Но Бартон не мог отделаться от воспоминаний о колкостях Алисы и, когда они отправились спать, обрушился на нее с упреками. Она смотрела на него широко раскрытыми глазами, застывшими и безжизненными. При его атаках Алиса замыкалась, уходила в себя, что доводило Бартона до бешенства.
— Нет, Дик, я совсем не хотела тебя оскорбить. Если это и случилось, то совершенно бессознательно.
— Ах, бессознательно? Еще хуже! Неосознанные чувства — истинная суть человеческая! Ты можешь контролировать мысль, выраженную в словах… Можешь даже избавиться от нее! Но то, что лежит на дне подсознания… то, что смутной тенью мелькает в голове…
Он принялся вышагивать взад и вперед, его лицо в слабом свете костра казалось маской демона.
— Изабелла молилась на меня, но, когда я был неправ, спорила — яростно, упрямо! Ты же… от обиды ты, словно пес, залезаешь в свою конуру и сидишь там, затаившись. А в результате мы страдаем оба! Что дурного в спорах? Они, как гроза, очищают воздух!
— Вся беда в том, что тебя воспитали как леди. Ты никогда в гневе не повысила голоса, ты всегда ровна, холодна, спокойна. Но твое подсознание, доставшееся от прародителей-обезьян, бьется и бушует, как барс в клетке.
Глаза Алисы вспыхнули, она крикнула во весь голос:
— Ты лжец! И не смей попрекать меня своей женой! Мы же договорились никогда не вспоминать прежних супругов, а ты каждый раз толкуешь о ней и доводишь меня до исступления! Неправда, я — не каменная статуя… и не только в постели, ты-то прекрасно это знаешь! Да, я не стану скандалить при каждом неудачном слове и выхожу из себя лишь в самых крайних случаях. А ты… ты живешь в непрестанной ярости!
— Ложь!
— Я не лгу!
— Ну, хватит, — сдался Бартон, меняя тему. — Так чем же я не устраиваю тебя в роли капитана?
Алиса закусила губу.
— Речь не о том, как ты управляешь судном или обращаешься с командой; это все ты делаешь прекрасно. Нет, я о другом: ты не в силах справиться с самим собой.
Бартон присел.
— Ну, давай, давай. Только о чем ты?
Алиса наклонилась вперед. Ее лицо скрылось в тени.
— Прежде всего, ты не можешь прожить на одном месте больше недели. Через три дня ты уже взвинчен. К седьмому — мечешься, как тигр в клетке.
— Избавь меня от зоологических сравнений, — прервал он ее. — Ведь ты же прекрасно знаешь — только что я просидел на одном месте больше года.
— Да, пока строилась лодка. Но и сейчас ты выбрал такой проект, который позволил как можно быстрее ее закончить. К тому же, ты постоянно уезжал куда-то, оставляя нас работать на судне. Тебя тянет побывать всюду, узнать новости, изучить редкие обычаи и все еще незнакомые тебе языки — неважно что, был бы предлог удрать.
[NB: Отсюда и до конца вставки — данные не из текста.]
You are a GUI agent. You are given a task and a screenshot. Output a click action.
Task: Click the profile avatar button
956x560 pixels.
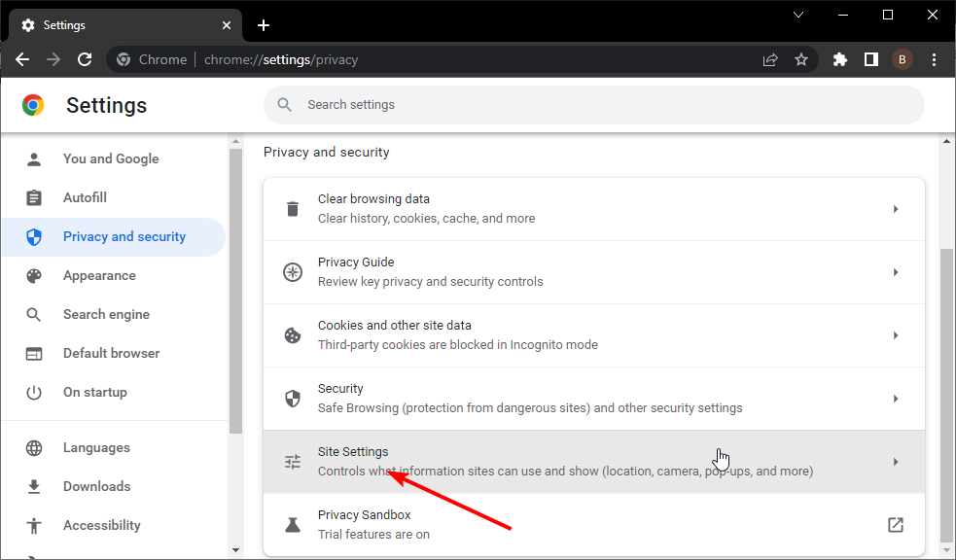(903, 59)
— Это болезнь души, Дик. И я сказала только об одном ее проявлении. Тебе невыносима любая остановка, но дело не только в этом… ты сам себя не выносишь, сам от себя пытаешься сбежать.
Он встал и принялся вышагивать взад и вперед.
— Значит, ты утверждаешь, что я сам себя не выношу. Какое жалкое существо! Он не любит даже себя — значит, другие тоже не могут его любить.
— Ерунда! Этого я не говорила!
— Все, что ты несешь, — чистой воды вздор!
— Вздорные мысли в твоей голове, а не в моих словах!
По ее щекам потекли слезы.
— Но я… я люблю тебя, Дик!
— Видимо, не настолько, чтобы выносить мою никчемную эксцентричность.
Она всплеснула руками.
— Никчемную?
— Меня одолевает жажда странствий. Так что же? Надо ли над этим потешаться? Достоин ли осмеяния бегун, который чувствует зуд в ногах?
Она слабо улыбнулась.
— Нет. Я лишь заклинаю тебя избавиться от него. Это не зуд, не жажда странствий, Дик. Это обреченность.